Alguns grupos já apresentam avanços nesse processo, como as mulheres. "O gênero é o grupo mais avançado. O etarismo é bem avançado também, na perspectiva de 50 mais. O etarismo para baixo é tão importante quanto, o menos 25."
 
No que se refere à representatividade negra, ela lembra que há um grande número de funcionários pardos, mas é preciso fomentar o crescimento e a promoção neste segmento. "Eles ainda estão muito na base da pirâmide", afirma que a empresa promove programas para acelerar a subida na pirâmide desse grupo. A empresa também trabalha para resolver a falta de pessoas com deficiência.




 
"Temos um turn over que precisamos aprender a lidar com ele é a pessoa com deficiência. Temos uma meta de 7% do nosso quadro de pessoas com deficiência", diz.
 
Para isso, é preciso pensar em treinamentos do gestor, dos colegas e da própria pessoa com deficiência. Ela defende que é preciso olhar para a especificidade de cada grupo para que as pessoas possam desenvolver todo o potencial. "Que cada um fale dentro da sua necessidade do que ela precisa"
 

Programas para acelerar

Fabiane Argolo é pós-graduada em Engenharia de avaliações e Perícias e em engenharia diagnóstica (foto: Vedacit)

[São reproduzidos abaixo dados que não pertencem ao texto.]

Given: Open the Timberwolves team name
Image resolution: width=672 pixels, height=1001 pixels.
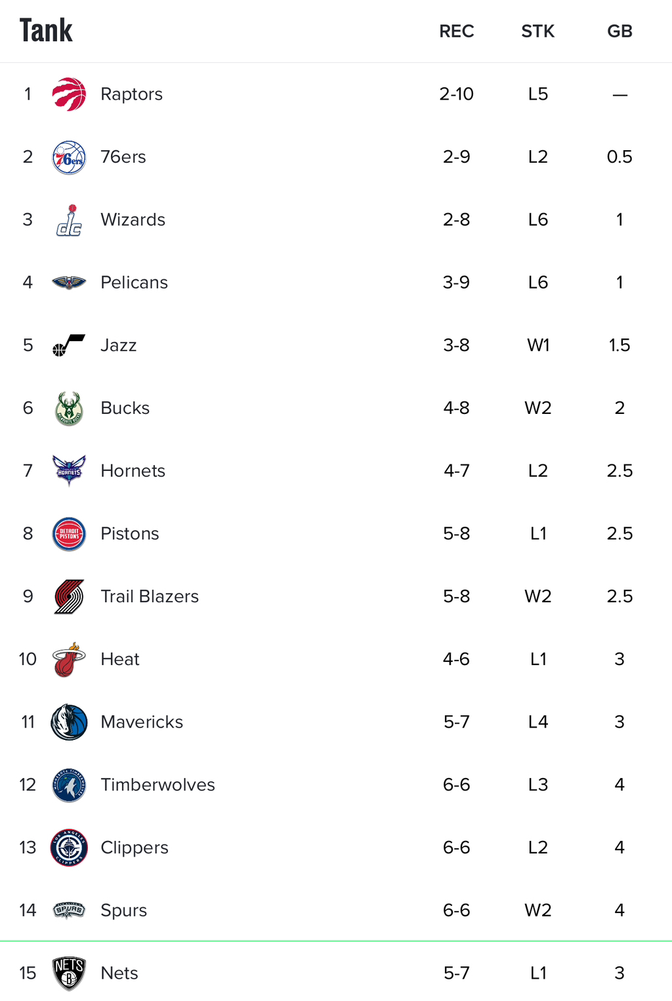Looking at the screenshot, I should 158,785.
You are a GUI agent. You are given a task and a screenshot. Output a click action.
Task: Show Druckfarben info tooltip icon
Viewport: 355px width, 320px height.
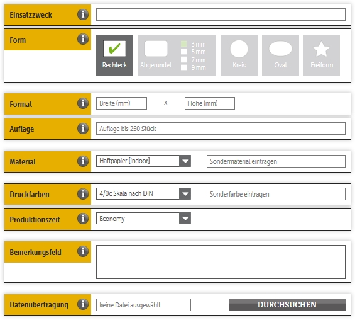83,194
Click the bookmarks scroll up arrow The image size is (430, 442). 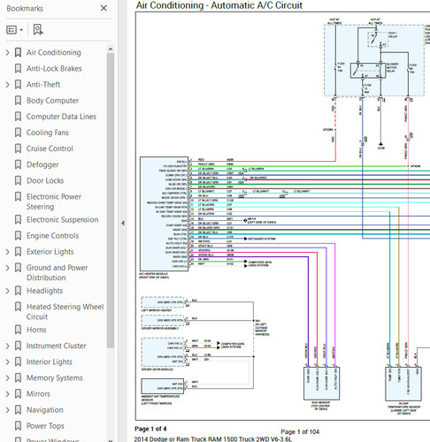coord(111,50)
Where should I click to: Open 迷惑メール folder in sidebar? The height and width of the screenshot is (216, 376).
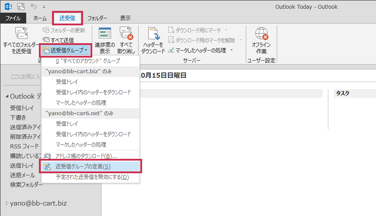click(x=22, y=175)
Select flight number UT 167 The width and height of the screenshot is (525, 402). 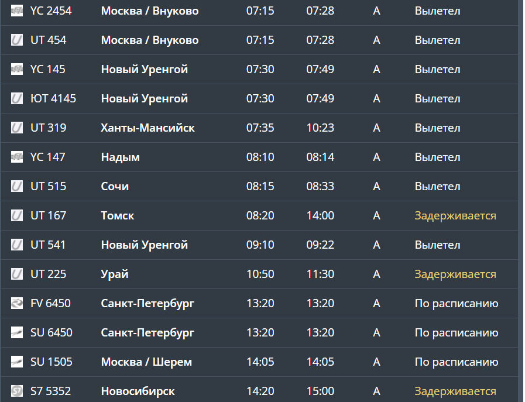pos(48,215)
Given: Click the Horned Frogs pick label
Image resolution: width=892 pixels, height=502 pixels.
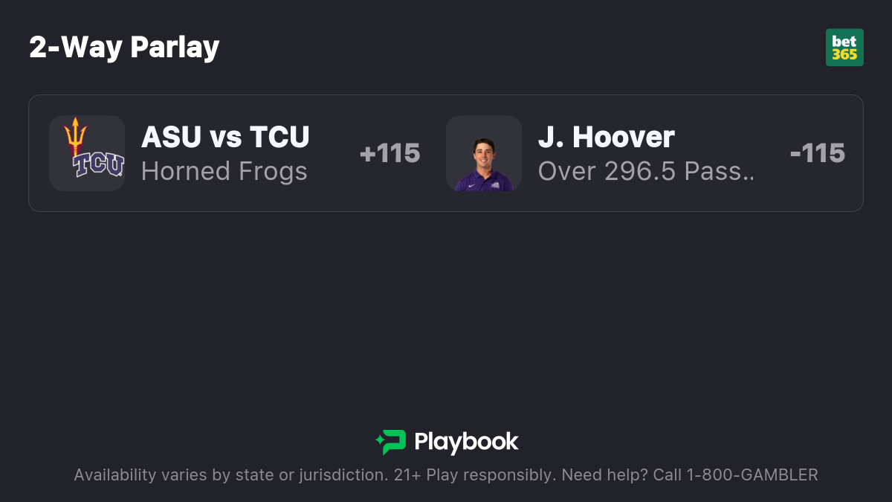Looking at the screenshot, I should [x=224, y=171].
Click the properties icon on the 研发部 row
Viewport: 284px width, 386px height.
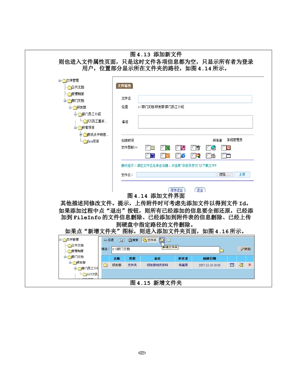click(x=232, y=265)
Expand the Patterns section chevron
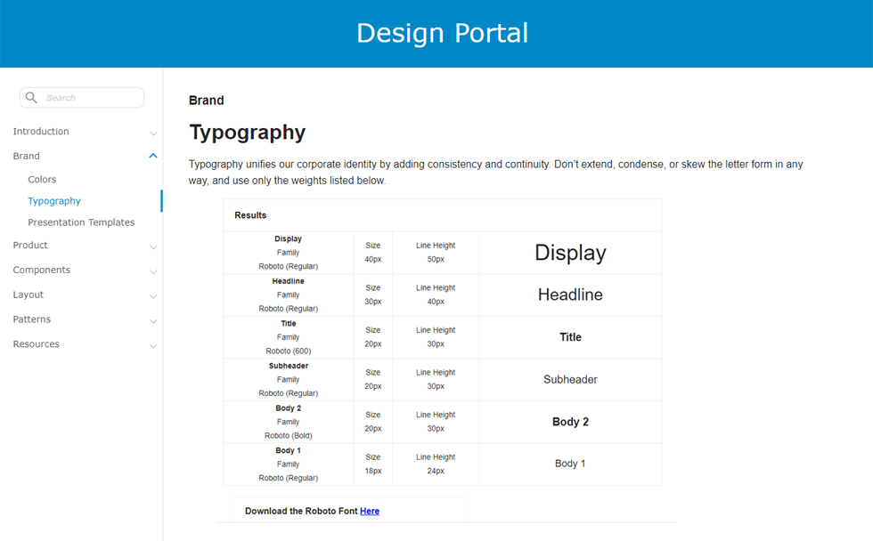 153,320
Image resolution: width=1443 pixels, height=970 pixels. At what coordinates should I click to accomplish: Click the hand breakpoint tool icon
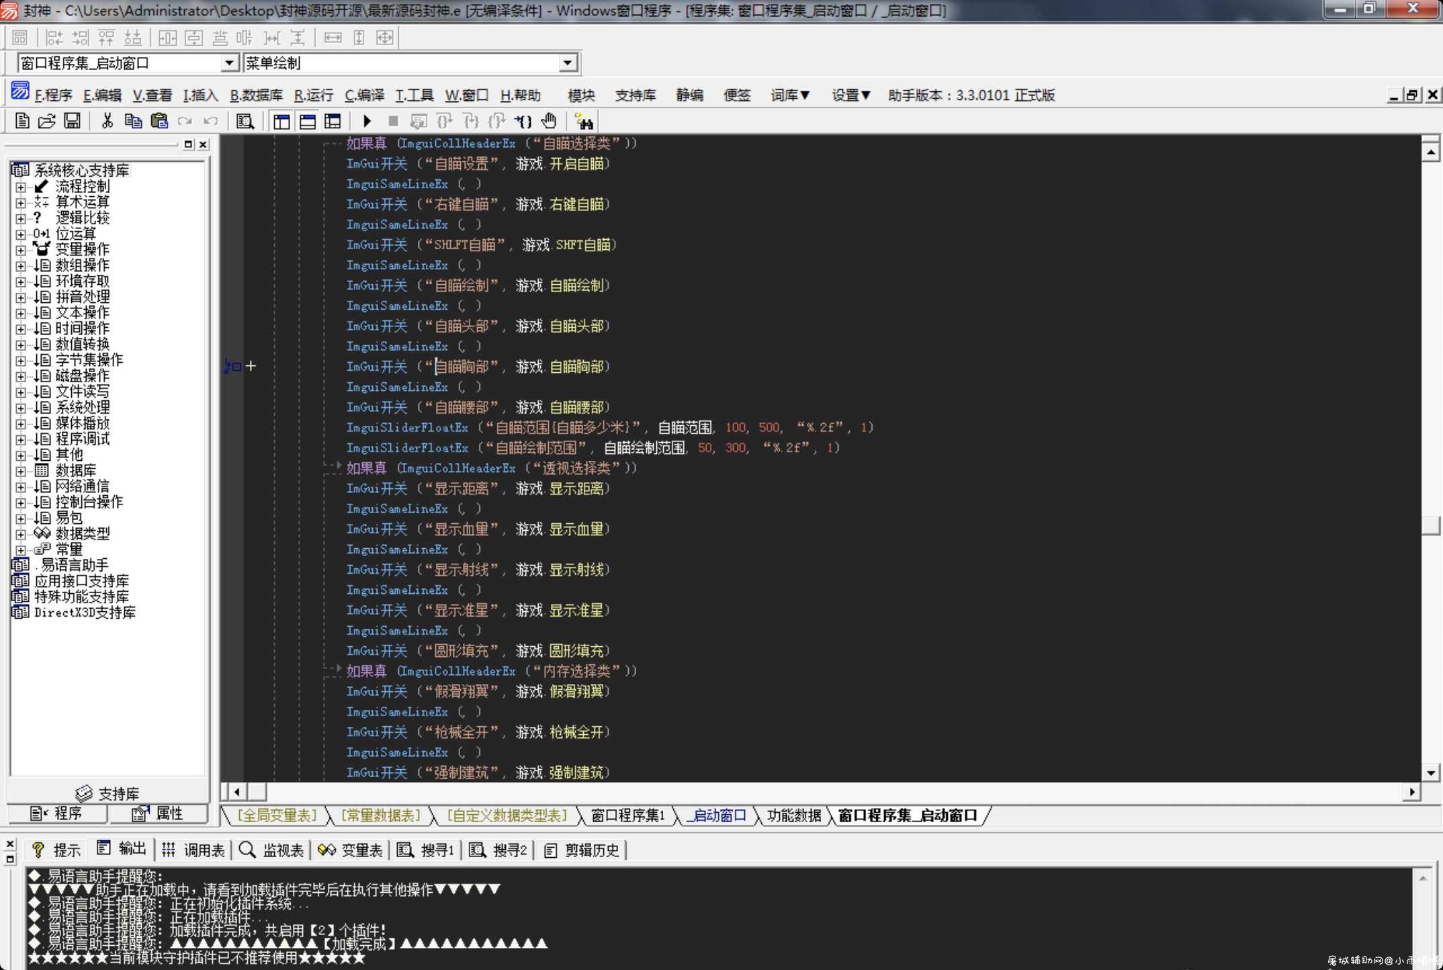click(x=549, y=121)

As empresas devem fazer um investimento na formação, a contratação, uma escuta e o empoderamento. Em algumas situações, são realizados processos seletivos às cegas. Outro caminho é acelerar as carreiras por meio de programas de desenvolvimento, como o Mulher em foco, profissionais que estão próximas de serem promovidas a gerentes, para que tenham mentoria e programas de desenvolvimento. Também há vagas exclusivas. 
 
A engenheira Fabiane Argolo recebe incentivo na Vedacit para acelerar a carreira, com pós-graduação em engenharia de avaliações e Perícias e em engenharia diagnóstica.
 

Mulheres à frente de startups

A arquiteta Luana Tosatti, de 27 anos, diretora de operações na ConstruCode, vê uma mudança em curso no ramo da tecnologia para a construção civil. Ela tem papel de destaque numa startup voltada para o setor - uma plataforma inteligente para gestão de processos da obra que elimina informação defasada no canteiro de obras.

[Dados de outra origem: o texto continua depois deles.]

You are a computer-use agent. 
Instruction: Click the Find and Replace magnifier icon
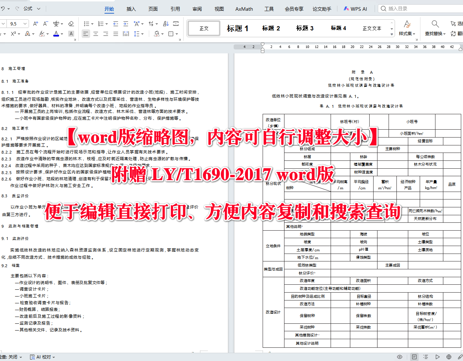tap(435, 23)
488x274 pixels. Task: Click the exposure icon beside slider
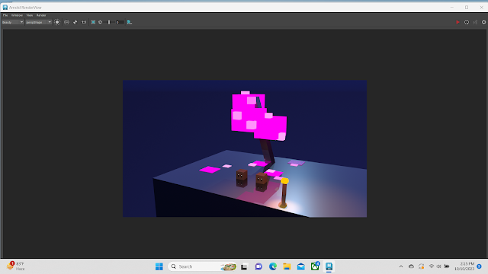click(x=100, y=22)
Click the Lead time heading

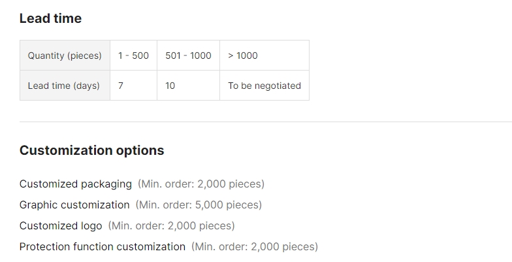point(50,18)
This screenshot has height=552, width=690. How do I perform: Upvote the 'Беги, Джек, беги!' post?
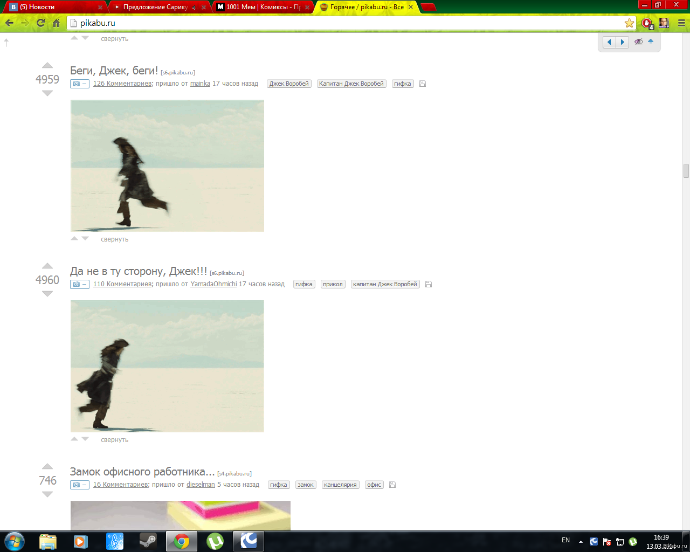[47, 66]
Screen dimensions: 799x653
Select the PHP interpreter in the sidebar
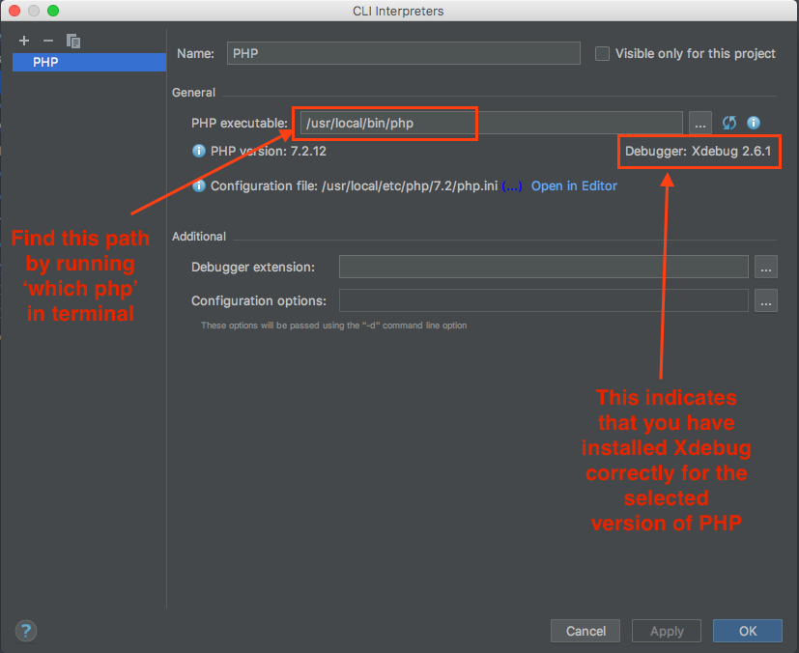pos(89,62)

Luana Tosatti está à frente da startup ConstruCode (foto: Arquivo pessoal )

"Nesse segmento, temos um papel ainda muito menor da mulher. A gama de investidores é muito masculina. As pessoas investem mais em startup que homens estão à frente. Tem estudos que dizem que um mesmo pitch feito por um homem é muito mais investido do que uma startup que tem uma mulher à frente fazendo o mesmo pitch. Essa desigualdade a gente vê a todo momento dentro do mercado de startup". Ao falar de pitch ela se refere à sessão para apresentar uma proposta para financiadores.




 
Luana se interessou por tecnologia na obra em que ela trabalhava e a partir daí avaliou que poderia comandar uma empresa de tecnologia na área da construção civil. "Temos muita engenheiras e arquitetas que estão à frente de construtoras", afirma.
 
Uma das medidas de Luana na startup foi promover uma linguagem mais inclusiva. A primeira ação quando assumiu o cargo de liderança foi mudar toda a linguagem para uma linguagem não sexista. "Todo mundo fala do encarregado, do engenheiro, o mestre de obra, mas tem que falar do time de engenharia, do time de arquitetura, o time de campo, porque tem mulheres envolvidas."